Image Source: The B2B Institute/IPA
For several years, marketing leaders have faced growing pressures from CEOs and other senior business leaders to prove the value of their activities and programs. To satisfy these growing demands, marketing leaders must address two distinct but related issues. First they need to develop measurement systems that will accurately capture the value marketing produces. And second, they need to effectively communicate the value of marketing to the CEO and other senior leaders.
Neither of these issues is easy to address. In the 2020 Marketing Measurement & Attribution Survey Report by Demand Gen Report, 54% of the surveyed marketers said their ability to measure and analyze marketing performance and impact needs improvement or is poor/inadequate. The comparable percentage was 58% in the 2019 edition of the survey, and 54% in the 2018 survey.
Communicating the value of marketing is also challenging, but a new paper published by The B2B Institute provides several valuable insights on this important issue. The B2B Institute is a think tank funded by LinkedIn that focuses on the future of B2B marketing and decision making.
Marketing to the CFO: The way back to VALUE for Marketers was published by The B2B Institute in association with The Institute of Practitioners in Advertising (IPA) in the UK. The report is based in part on 30 in-depth interviews with senior leaders of large B2B companies in the U.S., Europe, and Asia.

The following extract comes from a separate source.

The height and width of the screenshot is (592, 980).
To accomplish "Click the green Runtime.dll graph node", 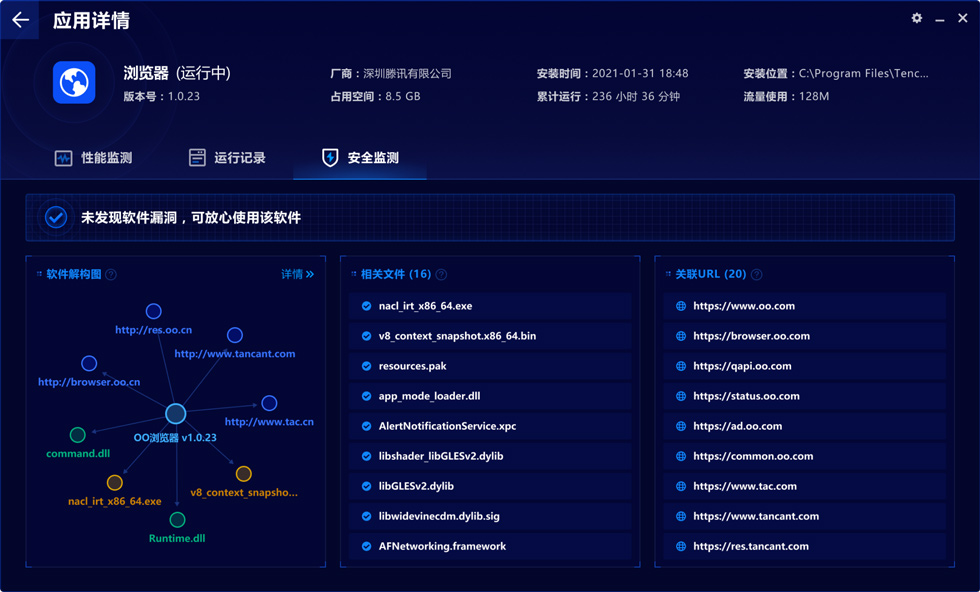I will [178, 519].
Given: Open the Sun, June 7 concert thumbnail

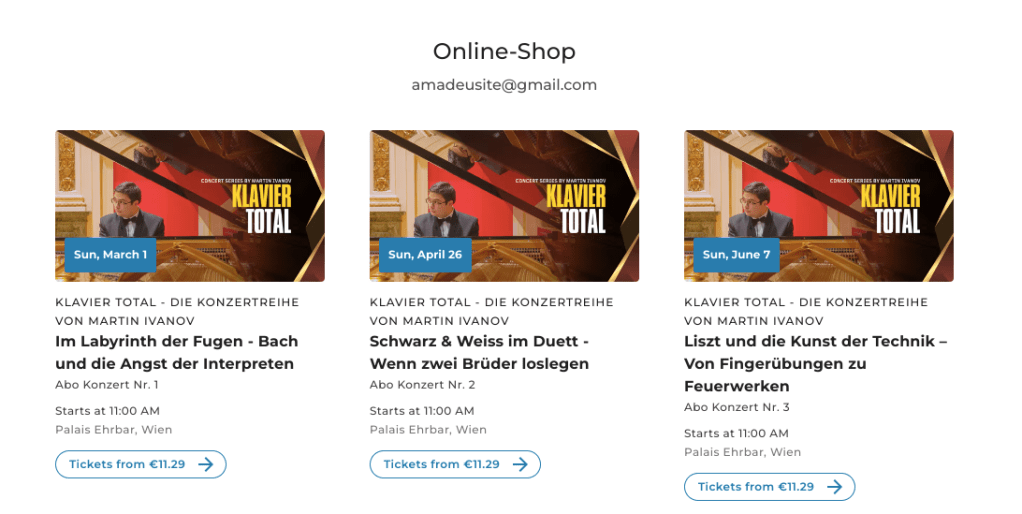Looking at the screenshot, I should click(x=819, y=206).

As the title suggests, one major point of this paper is that CMOs need to make a concerted effort to develop a strong relationship with their company's CFO. It argues that a solid CMO-CFO relationship is important for two reasons:
- First, CFOs have significant influence in many areas of the business that can impact marketing performance. CFOs have always played an important role in setting marketing budgets, but they're now involved in decisions regarding business strategy, technology spending, new product development, and pricing, as well as other business functions.
- And second, in many companies, most of the senior leaders don't have a thorough understanding or appreciation of how marketing creates value for the business. This lack of understanding can result in an under-investment in marketing and/or a misallocation of marketing budgets. Therefore, it's critical for CMOs to design and conduct an ongoing, evidence-based program to educate other senior leaders about how marketing "works" and how it creates value.